Lundi 23 février 2026, des officiers en civil de Scotland Yard ont embarqué Lord Mandelson depuis son domicile de Camden, au nord de Londres. 72 ans, ex-ministre, ex-ambassadeur. Direction le poste de police. À 02h00 du matin (heure de Paris), la BBC le filmait rentrer chez lui, libéré sous caution.
La police métropolitaine a confirmé qu’un homme de 72 ans était placé en liberté provisoire, l’enquête se poursuivant. L’intéressé est soupçonné de misconduct in public office, littéralement manquement grave à ses obligations de fonctionnaire.
Des informations qui valent de l’or
Le reproche qui lui est fait remonte à son passage au gouvernement, sous Gordon Brown. Selon des documents publiés le mois dernier par le département américain de la Justice, Lord Mandelson aurait transmis à Jeffrey Epstein des informations sensibles sur des décisions gouvernementales, avant même qu’elles soient annoncées publiquement.
Un email de 2009, rendu public par le DOJ, semble montrer qu’il a communiqué à Epstein une évaluation d’un conseiller du Premier ministre sur des mesures économiques, dont un plan de cessions d’actifs publics. En 2010, il aurait aussi discuté par écrit d’une taxe sur les bonus des banquiers et, détail frappant, confirmé un plan de renflouement de la zone euro la veille de son annonce officielle. Ce genre d’information, avant divulgation, vaut une fortune sur les marchés financiers.

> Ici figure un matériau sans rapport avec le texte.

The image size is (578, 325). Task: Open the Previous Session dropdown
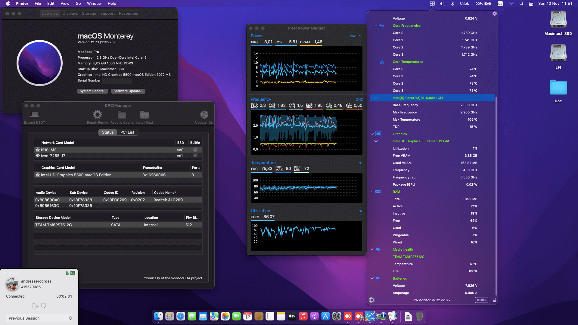click(39, 318)
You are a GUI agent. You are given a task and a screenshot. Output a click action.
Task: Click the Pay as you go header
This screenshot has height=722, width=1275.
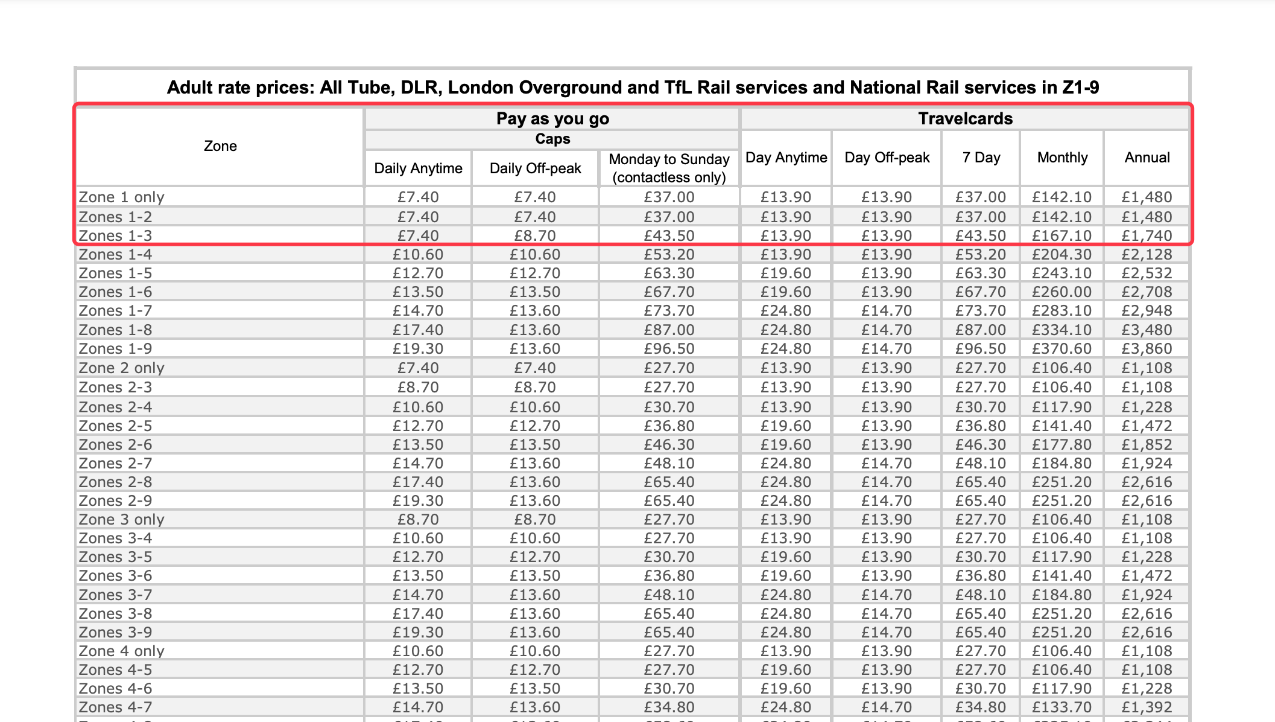click(x=552, y=118)
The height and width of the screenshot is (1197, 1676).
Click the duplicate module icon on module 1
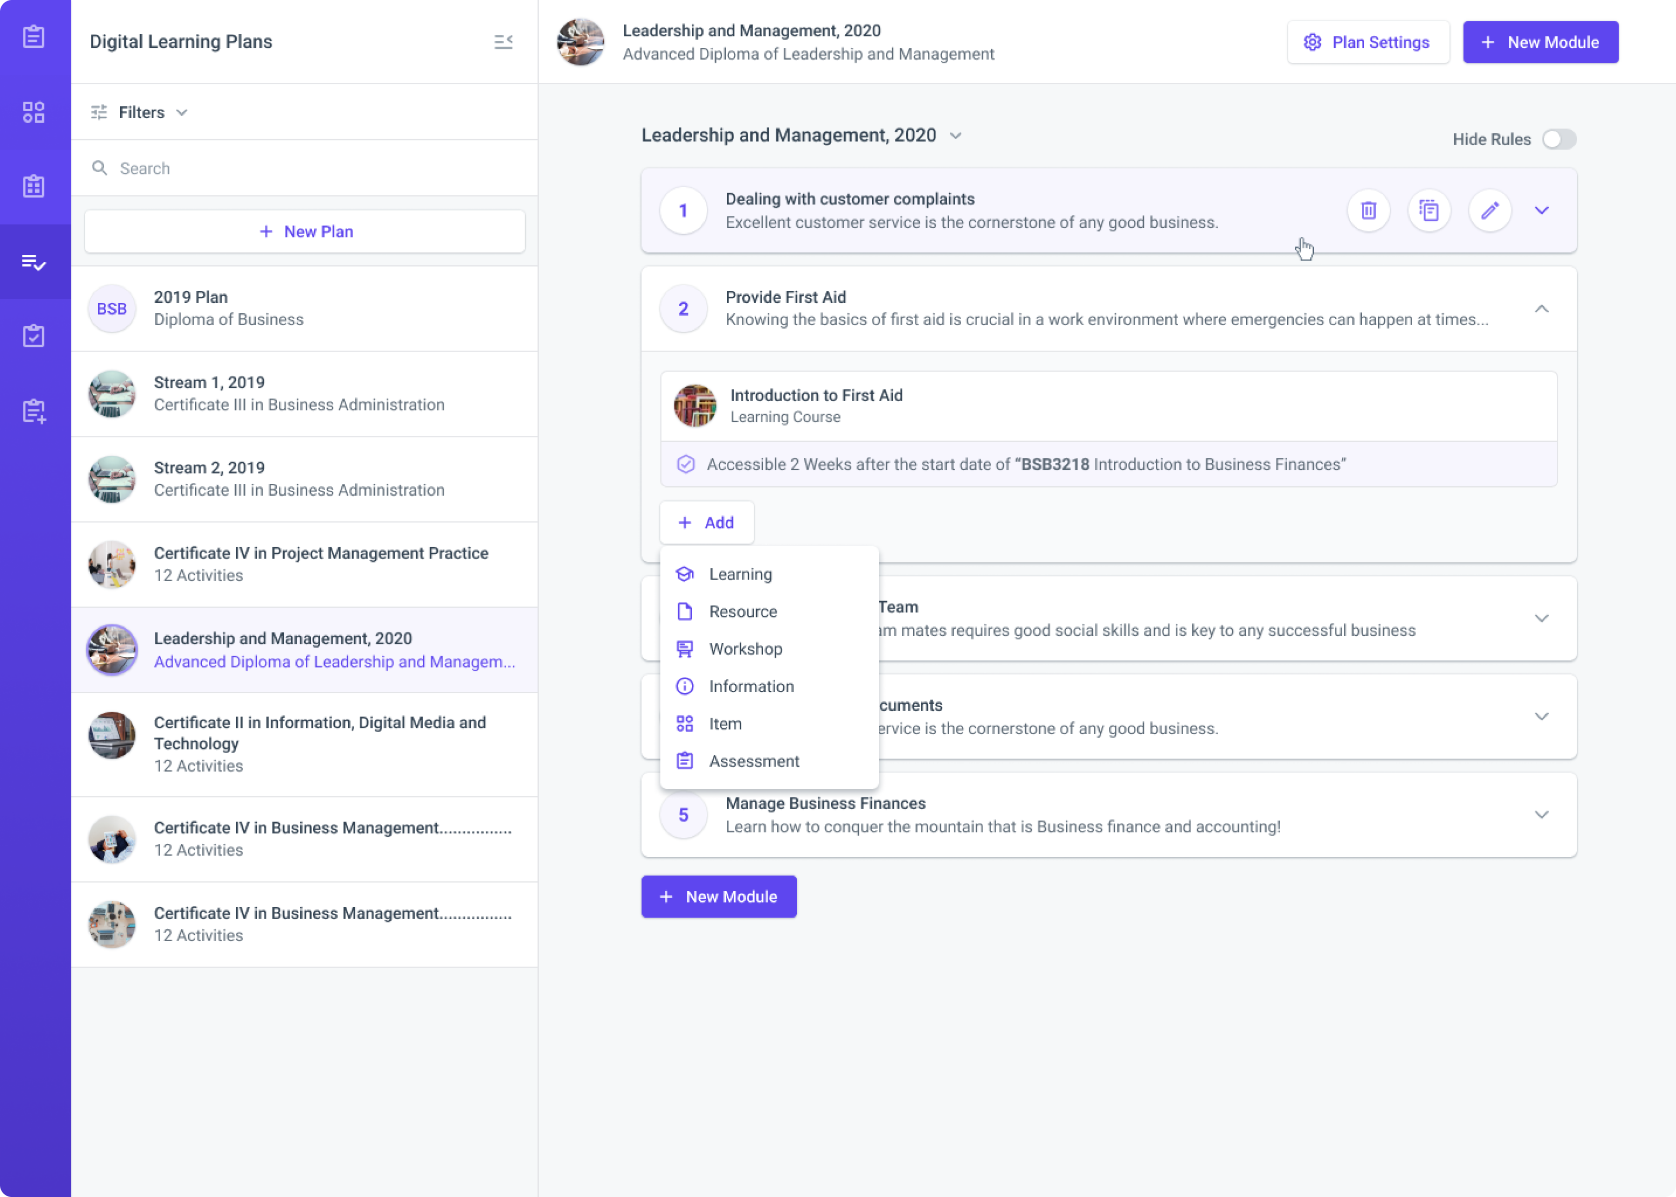1428,211
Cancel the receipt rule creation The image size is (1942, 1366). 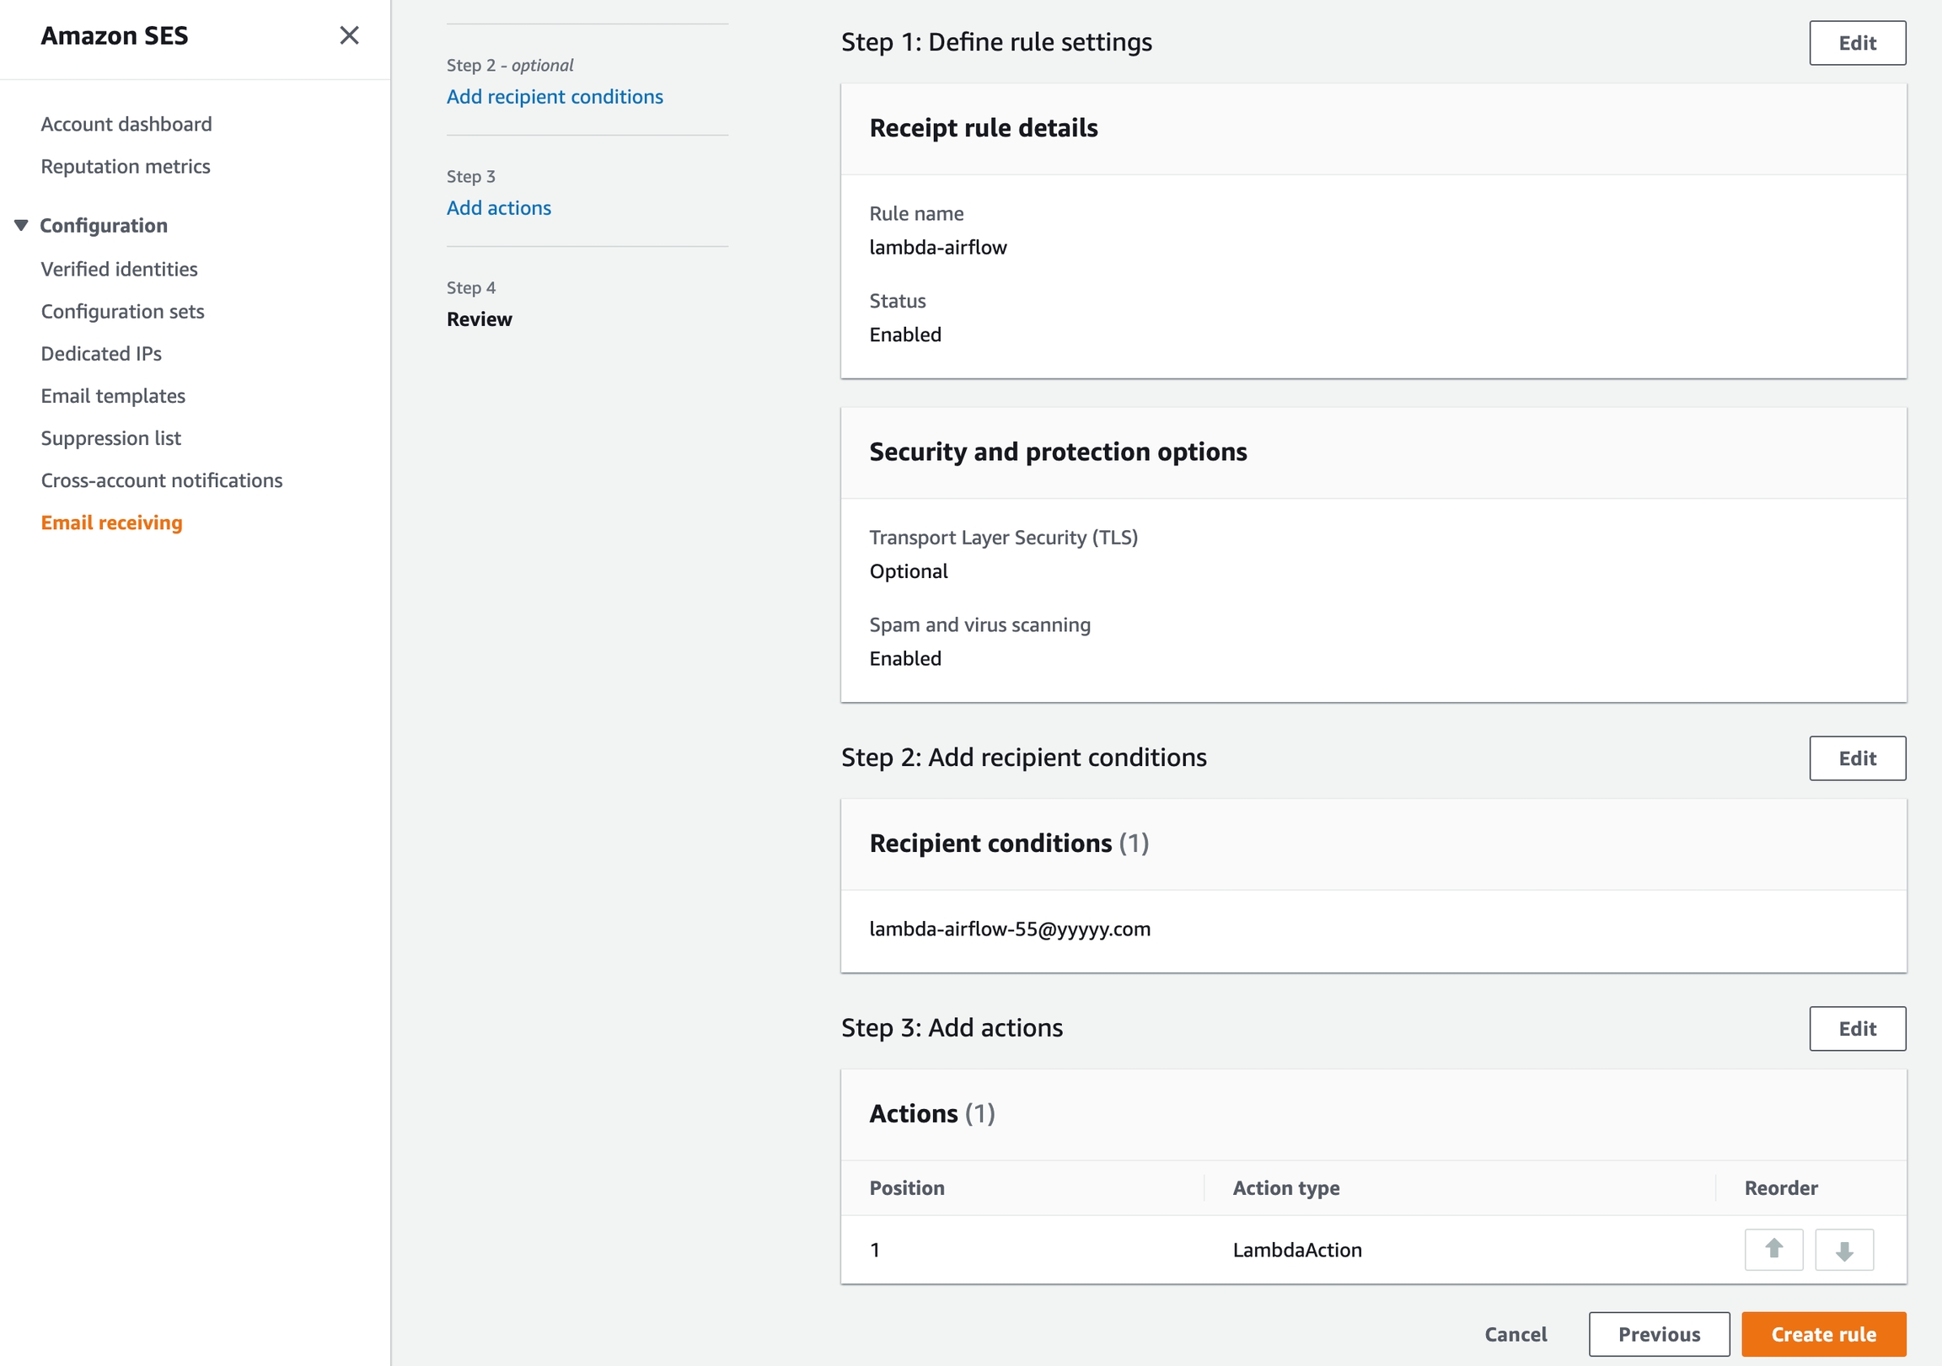(x=1515, y=1334)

Les perquisitions qui ont précédé l’arrestation ont visé deux adresses : l’une dans le Wiltshire, l’autre à Camden.
Le Premier ministre dans l’embarras
L’affaire est d’autant plus délicate que c’est Keir Starmer lui-même qui avait nommé Lord Mandelson ambassadeur britannique à Washington, en février 2025. Une nomination qui avait déjà suscité des questions au regard des liens connus entre Mandelson et Epstein. Le Premier ministre avait finalement limogé Mandelson en septembre 2025, après que de nouvelles informations sur la profondeur de leur relation avaient émergé.
Depuis, Starmer affirme publiquement que son ex-ambassadeur lui avait menti lors du processus de vetting. Le gouvernement britannique prévoit de publier les premiers documents relatifs à cette nomination début mars.
La chef de file des conservateurs, Kemi Badenoch, n’a pas mâché ses mots. Regarder l’homme nommé à notre plus haute fonction diplomatique se faire arrêter par la police est une image qui va marquer les esprits pour longtemps.
Transparence et justice
La famille de Virginia Giuffre, qui avait mis en cause l’ex-prince Andrew dans ses accusations contre Epstein, a salué l’arrestation. Ses proches ont salué les autorités britanniques pour avoir agi avec sérieux, en soulignant le contraste avec l’inaction aux États-Unis.
Selon la BBC, Lord Mandelson n’aurait pas agi pour des raisons de gain financier personnel. Son entourage affirme qu’il n’a commis aucun acte criminel.
Les consultations entre la police métropolitaine et le Crown Prosecution Service, l’équivalent du parquet, sont en cours. Des élus américains avaient, de leur côté, déjà réclamé que Mandelson réponde à leurs questions dans le cadre d’une enquête du Congrès sur les réseaux d’Epstein.
Ce n’est pas la première personnalité britannique rattrapée par cette affaire. L’ex-prince Andrew, frère du roi Charles III, avait été arrêté quelques jours plus tôt, le 19 février, dans sa résidence de Sandringham.